**Document segment**
— start —

BooksOfTheMoon

The Jane Austen Book Club

By Karen Joy Fowler

Rating: 2 stars

Six people meet, once a month, to discuss the books of Jane Austen. Life, love and relationships form and break in that time. I only noticed this book because I’d read Fowler’s We Are All Completely Beside Ourselves earlier this year and enjoyed it. But then I’m also a fan of Austen’s marvellous Pride and Prejudice and have read the rest of her work, so this did appeal to me.

Unfortunately, I didn’t enjoy it much. I found the characters stereotyped and clichéd and difficult to relate to. I found the device of an apparent first person narrator that isn’t an individual but is possibly the whole group to be unhelpful, and needlessly showy. I didn’t think it helped the book at all.

The female members of the group really didn’t endear themselves to me in their snobbishness in choice of reading and their disdain of science fiction (my preferred genre!) even if Jocelyn did overcome this in the end, it was only as a means of connecting with her lover-to-be.. And how stereotypical to have the male character be the only one who does enjoy SF.

I was also disappointed that also most of the Austen books got some actual discussion, Pride and Prejudice, the only one I’m familiar with to any degree, got barely a couple of sentences. Still, given that the characters seemed to have awfully pretentious views about the other books, maybe that’s for the best!

It’s very possible that I’m just Not Getting the joke, and that it’s actually a book about those kinds of West Coast, well-off American women and their lives, but if it was, then it sailed right over my head and I was left with a book where I mostly didn’t like the characters and didn’t care an awful lot about what happened to them.

I’ll give it points though for the very Austen-ian ending.

Book details

ISBN: 9780141020266
Publisher: Penguin
Year of publication: 2004

The Adventures of Alyx

By Joanna Russ

Rating: 3 stars

This is a slightly odd book. It’s composed of four loosely linked short stories and a novella (Picnic on Paradise) mostly with the same protagonist (the titular Alyx, although the last story, The Second Inquisition does away even with this). The first two stories are entirely set in the past with no SFnal element to them, and reminded me of some of the Conan stories that I’ve read. The third introduces a ‘sorcerer’ while the novella relocates Alyx to the far future as she’s accidentally lifted from her own timeline and she’s recruited to help a group of trapped civilians cross a planet to safety in the midst of a war. This is the contribution that gives Alyx the most depth as she has to shepherd her group and inevitably gets involved with their lives. The final story is set in 1925 and only obliquely references the rest.

The slim volume is dense in multiple senses of the word. The print is small and closely packed but the imagery and metaphor are also sometimes dense, requiring close reading to process and unpack. Not exactly the light lunchtime reading that I was expecting, but mostly worth it.

Russ is, of course, known for her feminist work and this woman who starts as a cipher, a female Conan, develops into something much more complex, having an inner life of her own. She is always an actor, always driving the story, never being a passive character to whom events happen, which is something that I always enjoy in a protagonist.

So an odd set of stories, but enjoyable both in themselves, and for their place in the greater history of the genre.

— end —

Dataset records:

— start —

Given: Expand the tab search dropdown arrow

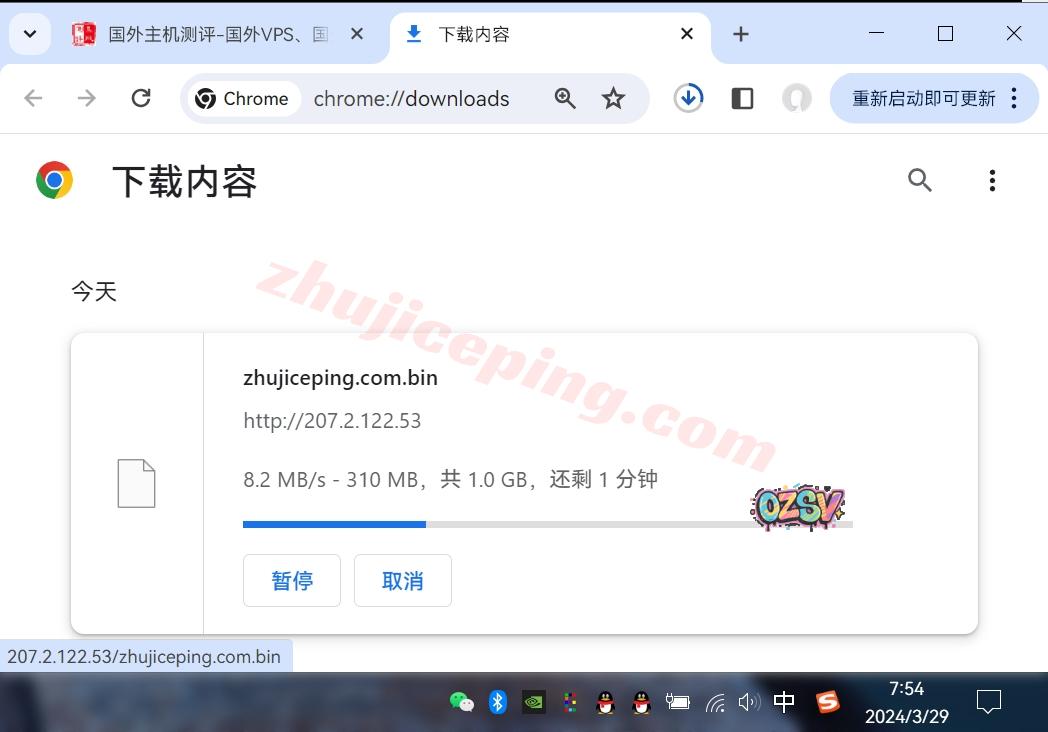Looking at the screenshot, I should click(30, 34).
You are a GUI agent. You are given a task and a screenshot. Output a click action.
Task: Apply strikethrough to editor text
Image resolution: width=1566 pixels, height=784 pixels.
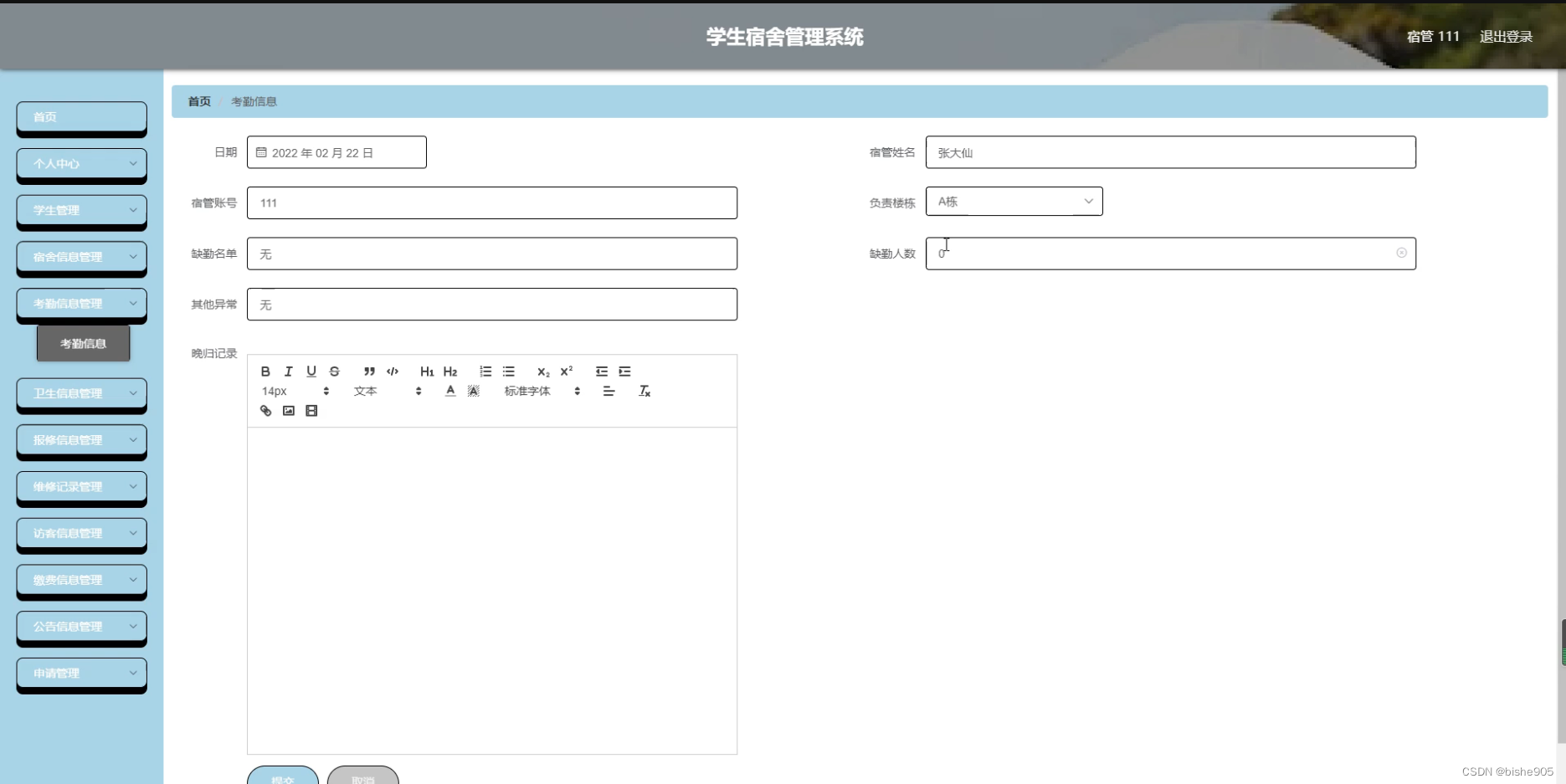click(x=334, y=372)
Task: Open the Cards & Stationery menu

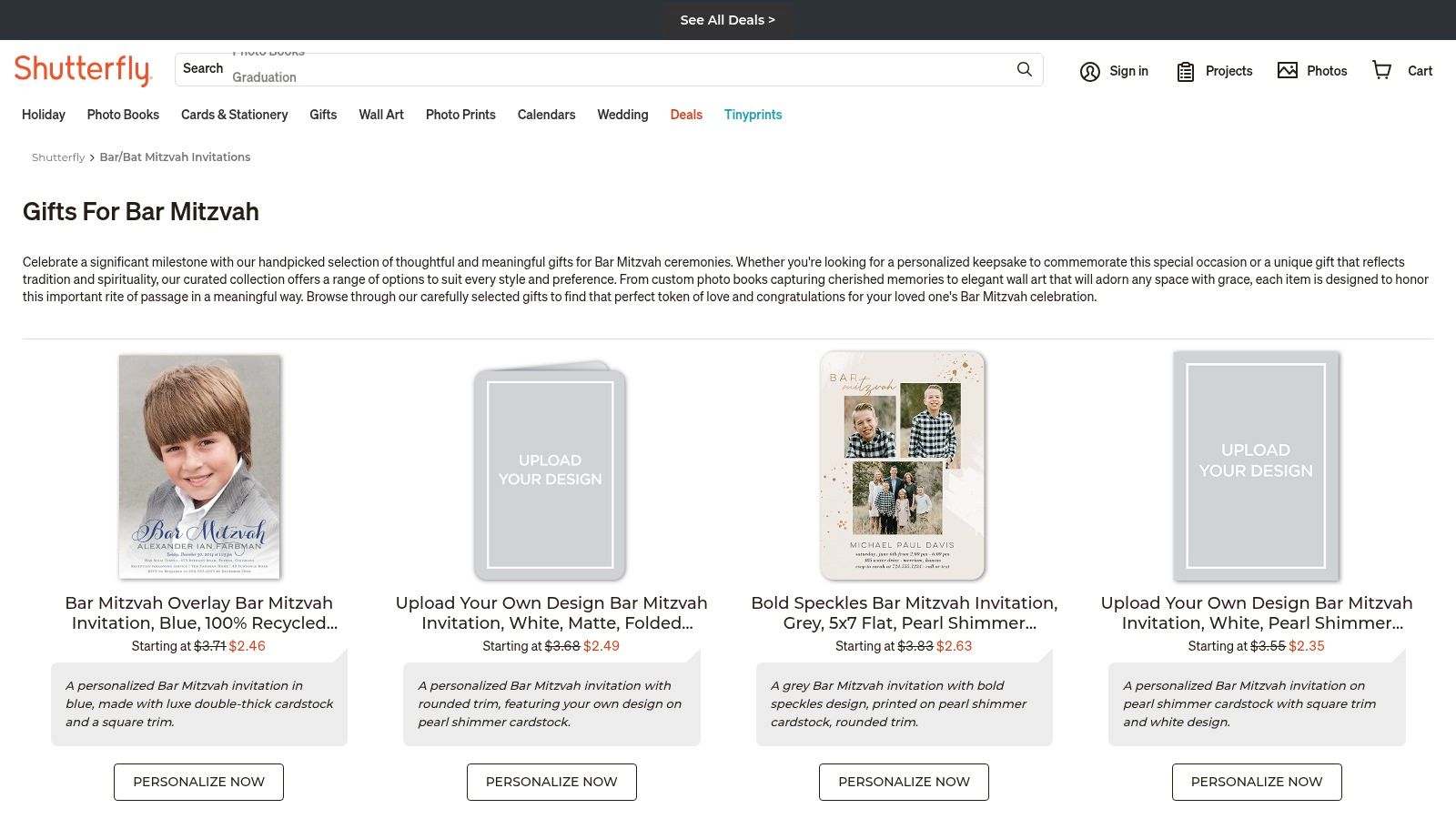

— end —

**Work to complete**
#1 Arrange every line of the records as a Markdown table with the columns "Row" and "Record line," skipping blank lines. Leave the pictures out of the answer.
#2 Pick up the book reviews after their final sentence and keep writing.
The book reviews and the records have nothing to do with each other.

**Final answers**
#1
| Row | Record line |
|---|---|
| 1 | Given: Expand the tab search dropdown arrow |
| 2 | Looking at the screenshot, I should click(30, 34). |
| 3 | You are a GUI agent. You are given a task and a screenshot. Output a click action. |
| 4 | Task: Apply strikethrough to editor text |
| 5 | Image resolution: width=1566 pixels, height=784 pixels. |
| 6 | click(x=334, y=372) |
| 7 | Task: Open the Cards & Stationery menu |

#2
Book details

ISBN: 9780704339729
Publisher: The Women's Press
Year of publication: 1968

Grimus

By Salman Rushdie

Rating: 2 stars

This was Rushdie’s first novel and it’s very much a journeyman work. He does use the magical realism vehicle that he uses much better effect in later novels (such as the excellent Midnight’s Children and The Satanic Verses). It’s difficult to identify themes that that he would come back to so it’s best to just look at this as it comes.

Flapping Eagle takes the elixir of immortal life, after his sister is first given it and spends the next several hundred years wandering the world, after her disappearance. Eventually he finds his way to Calf Island, which exists somewhere between dimensions and eventually to a confrontation with the eponymous Grimus.

The characters that Flapping Eagle encounters on his journey are mostly just caricatures, without much in the way of depth, although Flapping Eagle’s companion and guide Virgil Jones does get more development.

I think that Rushdie may have been going for somewhere between gothic and grand guignol in this novel, and to some degree he’s managed it, but at the expense of any warmth or engaging characters. Flapping Eagle is a difficult character to warm to, as his motivations and thoughts mostly go unreported, and his actions are often less than endearing. Rushdie’s writing here is workmanlike but he’s still developing a craft. It’s not yet the polished and poetic style that it would develop into.

So mostly worth reading if you’re a fan of Rushdie to see how his writing developed, but it doesn’t really stand up to his later work either in plot or in the writing.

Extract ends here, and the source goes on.